Riapre Villa Beervilla beer copertina

Nel medesimo periodo, e più precisamente tra il 1929 e il 1930, è stata costruita anche Villa Beer, meraviglioso esempio del “Secondo Modernismo Viennese”e della Vienna Rossa. L’edificio, dopo un’ampia ristrutturazione che ha permesso, grazie all’utilizzo di materiali originali e al rispetto del progetto dell'architetto Josef Frank, in collaborazione con Oskar Wlach di farlo tornare alle vibrazioni che lo hanno ideato, è stato riaperto al pubblico proprio nella primavera di quest’anno.

La villa, che viene spesso citata insieme a Villa Tugendhat a Brno, di Ludwig Mies van der Rohe, e a Villa Savoye nei pressi di Parigi di Le Corbusier, affascina con un concetto di spazio aperto e fluido che dissolve i confini tradizionali tra i piani e crea, grazie alle ampie finestre, molteplici assi visivi e accessi all’esterno. La villa deve essere intesa come una capsula del tempo e vuole ricordare la storia movimentata sia di chi l’ha costruita sia di chi l’ha abitata. Josef Frank era noto per mettere le persone al centro della sua opera. Il suo motto era: “E’ moderno ciò che ci offre la massima libertà possibile”. E a Villa Beer questa libertà è percepita nell’assenza di confini netti, nella commistione tra interno ed esterno, nel senso di vertigine dato dai vetri originari degli anni '30 (recentemente ripristinati nel filologico restauro dell’edificio, realizzati con tecniche dell'epoca che mantenevano leggere ondulazioni e imperfezioni superficiali. Questo genere di vetro storico, se guardato camminando, distorce leggermente le linee degli alberi esterni, accentuando l'illusione che l'ambiente circostante si muova o vibri.villa_beer_interno.jpg

Frank aveva una personalissima visione “a misura d’uomo” del Modernismo, lontana dalle interpretazioni più austere, rigide, e dogmatiche di questo stile. A tutti gli effetti, fu un pioniere della modernità più autentica, proiettata nella vita reale e nel futuro delle persone. Amava ripetere: “Tra i concetti di cucinare, mangiare, dormire, lavorare e vivere si trova ciò che chiamiamo architettura”.

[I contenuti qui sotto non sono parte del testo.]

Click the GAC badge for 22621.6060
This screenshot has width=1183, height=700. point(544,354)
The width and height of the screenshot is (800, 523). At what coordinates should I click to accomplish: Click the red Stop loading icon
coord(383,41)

A lui si devono diversi edifici comunali a Vienna e il complesso residenziale Werkbundsiedlung, anch’esso situato nel quartiere di Hietzing. Nel 1933 Josef Frank emigrò in Svezia e divenne il celebrato designer dell’azienda Svenskt Tenn. I suoi disegni per tessuti, di mobili e i suoi spazi abitativi visionari sono tuttora apprezzati a livello internazionale. Anche IKEA lo cita spesso e volentieri.

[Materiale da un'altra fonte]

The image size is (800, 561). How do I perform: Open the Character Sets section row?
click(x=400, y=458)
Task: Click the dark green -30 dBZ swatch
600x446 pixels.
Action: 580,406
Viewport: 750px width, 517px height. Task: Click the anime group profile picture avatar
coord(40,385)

La villa è aperta al pubblico, sono disponibili visite guidate e biglietti a fasce orarie per scoprire l’edificio in autonomia. La villa viene utilizzata anche come spazio per eventi, mostre, concerti, tavole rotonde. Il seminterrato offre infrastrutture per riunioni e workshop. È possibile anche pernottare: nell’attico sono disponibili tre camere per gli ospiti, arredate con mobili di Svenskt Tenn.